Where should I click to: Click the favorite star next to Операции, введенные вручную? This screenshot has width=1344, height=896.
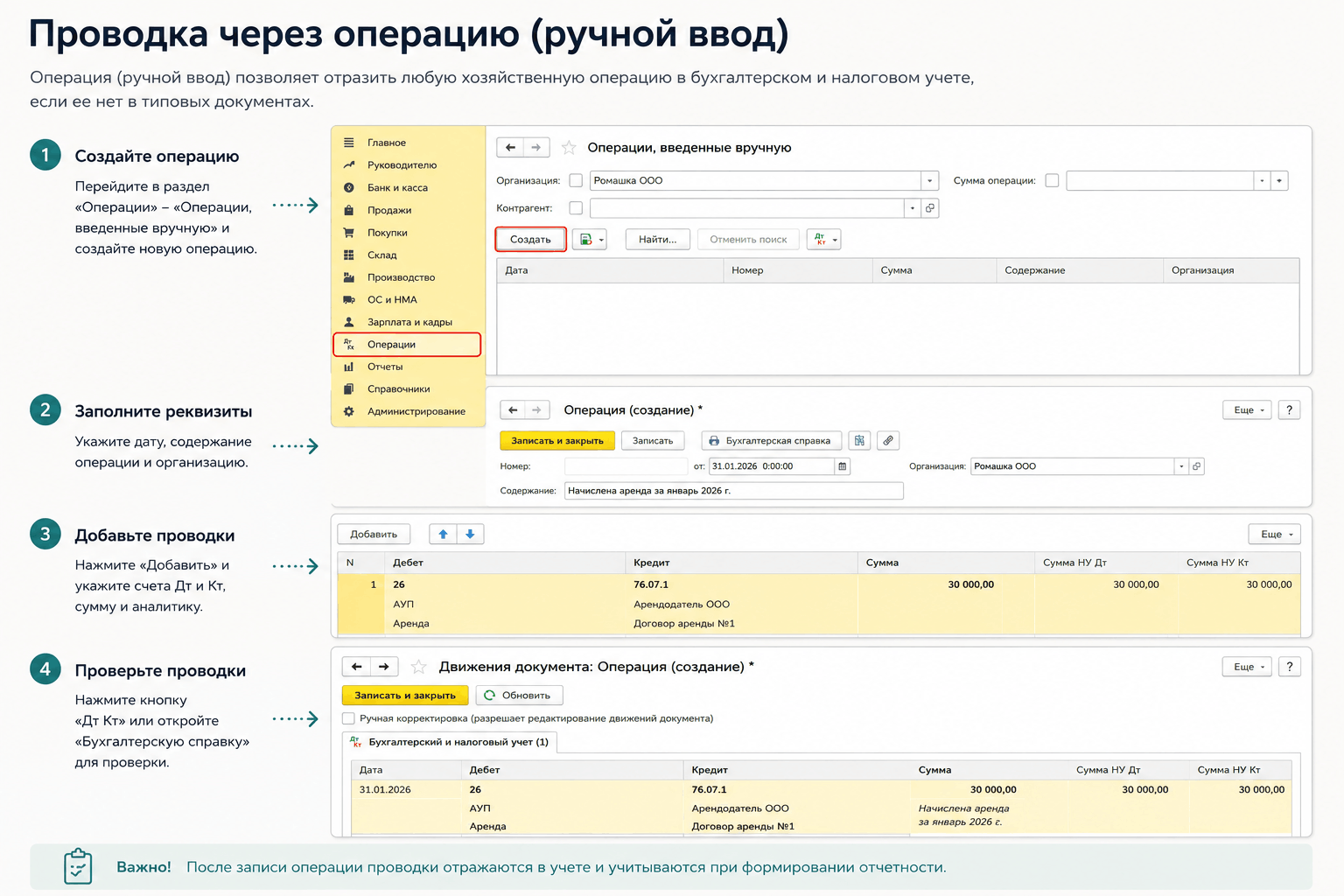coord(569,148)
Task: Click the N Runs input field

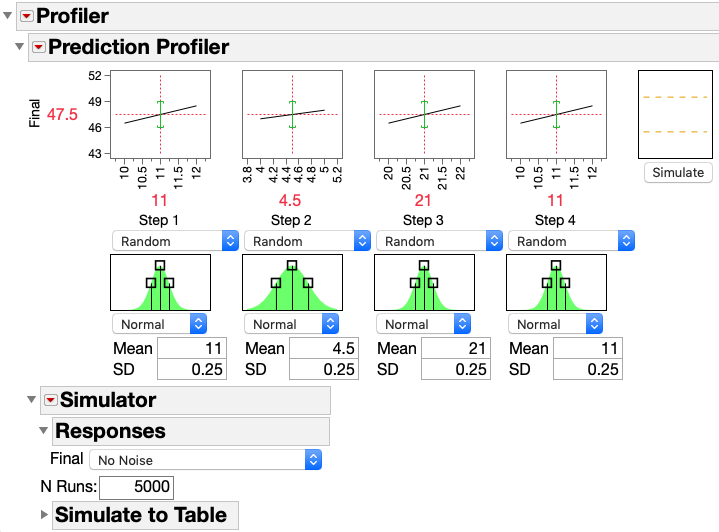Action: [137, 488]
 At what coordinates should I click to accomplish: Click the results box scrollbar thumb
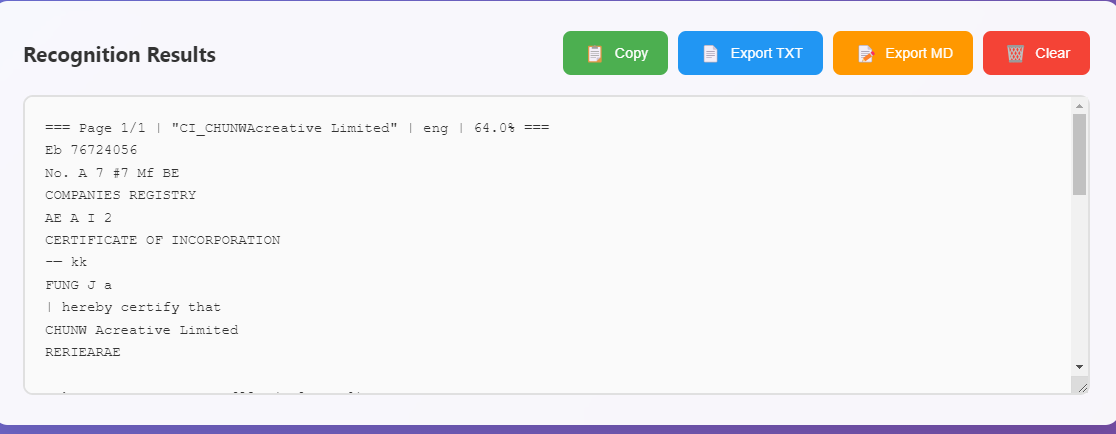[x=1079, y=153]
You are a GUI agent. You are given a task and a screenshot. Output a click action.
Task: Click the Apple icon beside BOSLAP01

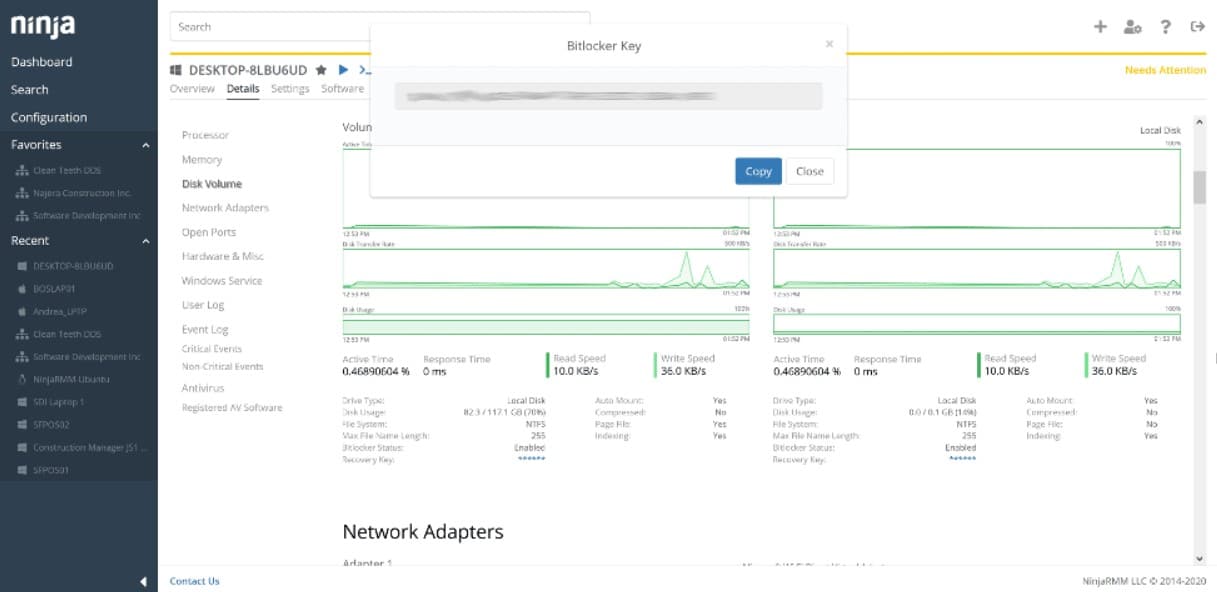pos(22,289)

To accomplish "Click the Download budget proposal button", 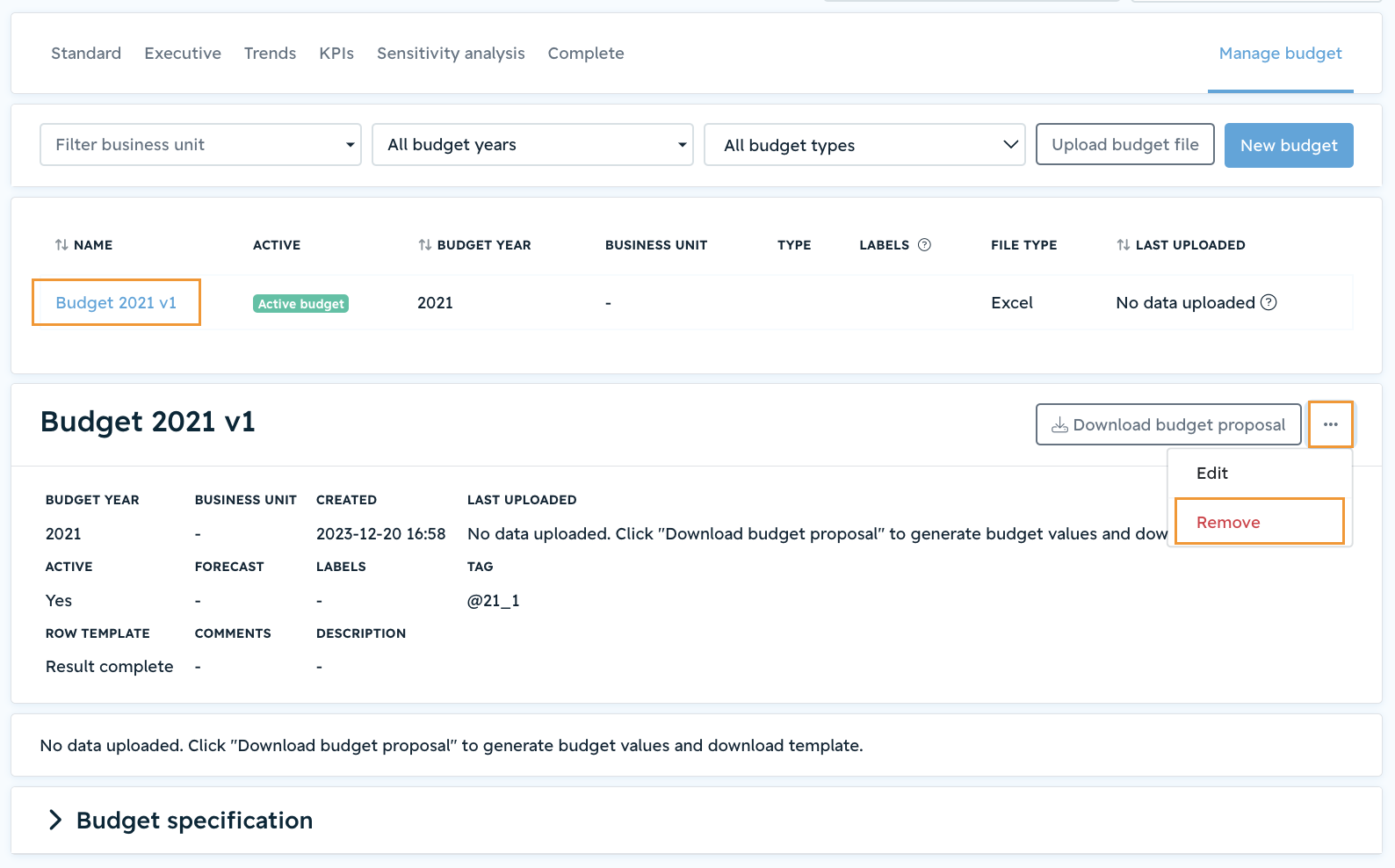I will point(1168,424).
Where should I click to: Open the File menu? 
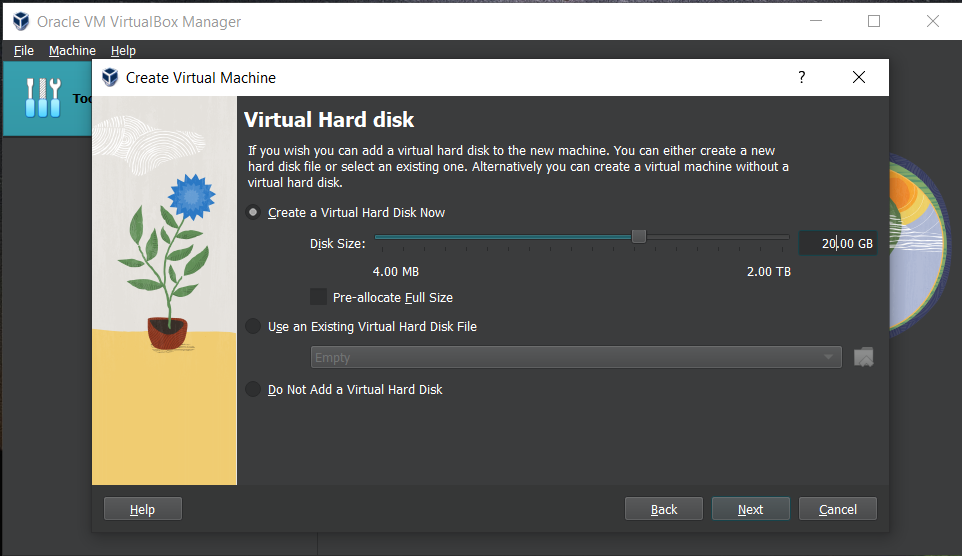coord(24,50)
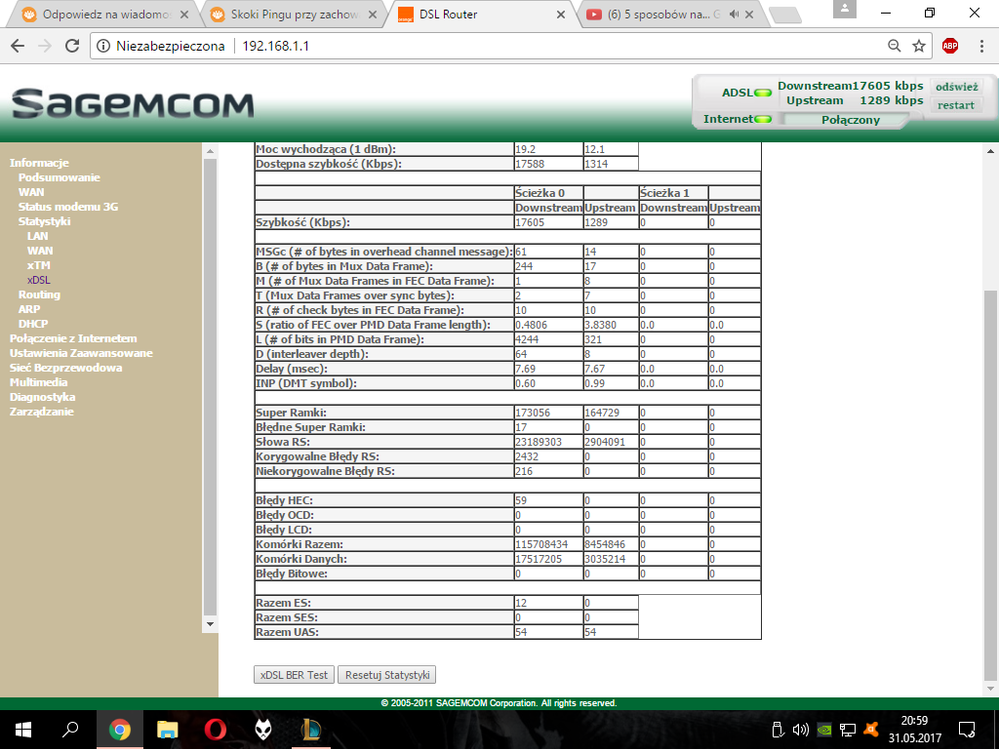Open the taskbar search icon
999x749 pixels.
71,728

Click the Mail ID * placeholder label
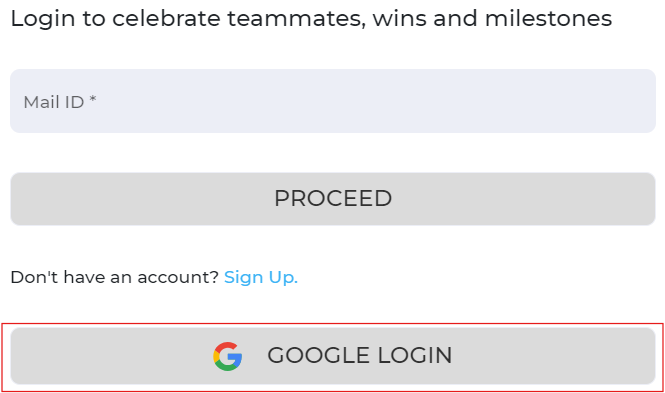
========================
-- PROBLEM STATEMENT --
From the line that holds "Where should I click to: Open the File menu?" down to the last line of the material above, every line is to be copied exactly, both ends included; pictures are to be omitted.

-- EXERCISE OUTPUT --
Where should I click to: Open the File menu? 
coord(24,50)
Open the taskbar search icon
999x749 pixels.
71,728

Click the Mail ID * placeholder label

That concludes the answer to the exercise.